FM15: Houston Dynamo season gets underway

Last month we began a new series, tracking Houston Dynamo in an alternate reality with me in charge of the team playing the latest installment of the hugely popular Football Manager series (FM 15). The first part of the story, which laid the ground work for my career, can be found here. We have been on pause since that first installment and waiting for the first full patch of the game to address several issues in MLS within the game.

Chief among those issues was the difficulty the AI has in managing MLS rosters under the cap; something that is vastly different from any other league in the game. With version 15.2 being released last week, however, and addressing some of the MLS issues, we are back underway.

My first task in preseason is to add a coach to work with the team and to build my scouting system, which at this point consists of Nick Kowba alone. I also suggest to Chris Canetti that hiring a Technical Director to take certain burdens off of my plate would not be a bad idea.

A quick search of available coaches turns up Brian Ching as willing to go into coaching. Bringing the Dynamo legend back to the team is a no brainer, so he is signed; a move that, of course, proves to be very popular with the fans.

Credit: Football Manager 15

Along with Ching, we hire three scouts to bring our total scouting resource up to 4. We promptly dispatch three of the scouts to Korea, Peru and Central America to look for talent. We don’t currently have any international slots available, but trades could change that and, at a minimum, we need to identify options for next season. Our 4th scout is deployed to assess talent within MLS.

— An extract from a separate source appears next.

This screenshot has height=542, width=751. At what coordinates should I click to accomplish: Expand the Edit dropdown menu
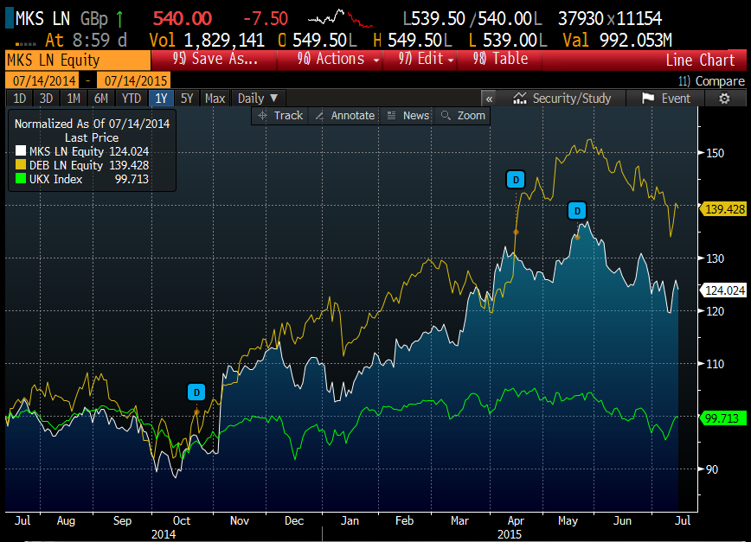click(426, 60)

The preseason passes without incident; we win a few, we lose a few. Trade offers come in for Tally Hall, Brad Davis and Ricardo Clark, none of which are interesting. A transfer offer comes from Verona in Italy for Boniek Garcia, but we are not ready to sell unless the offer is staggering. We try to trade for Ike Opara to address our backline shortcomings, but the price proves to be too steep. When the contract guarantee date comes, one player who is waived by his team is Brandon Barklage. We need depth at fullback so invite him in for a trial. We like what we see and sign him up as a backup.

Credit: Football Manager 15

As outlined previously, my preferred formation within the game is a 4-2-3-1 with the wingers split out wide. Will Bruin will be the lone striker – he is perhaps not ideal for the position but I am banking on being able to create enough chances through the creativity of Davis, Garcia and Giles Barnes that he will be able to score a few. To enhance the creative abilities of all three players, Garcia and Davis have been given instructions to play as raumdeuters while Barnes will act as a trequartista. Barnes and Garcia are definitely up for the roles; as for Davis, we’ll see.

The first matchday of the season roles around; New England Revolution are the opponent and a challenging one at that. We will immediately get a good sense of where we stand.  31 minutes in, where we stand is not so good. Federico Puppo carves up our backline with a wonderful pass to put Scott Caldwell in on goal, the midfielder proceeds to beat Hall with a cracker of a shot.  Five minutes later, though, Clark beats a defender and plays a nifty pass to Bruin who opens his account for the season (fair warning on video below, for some reason FM 15 highlights upload to Youtube as very blurry, the actual game does not look like this).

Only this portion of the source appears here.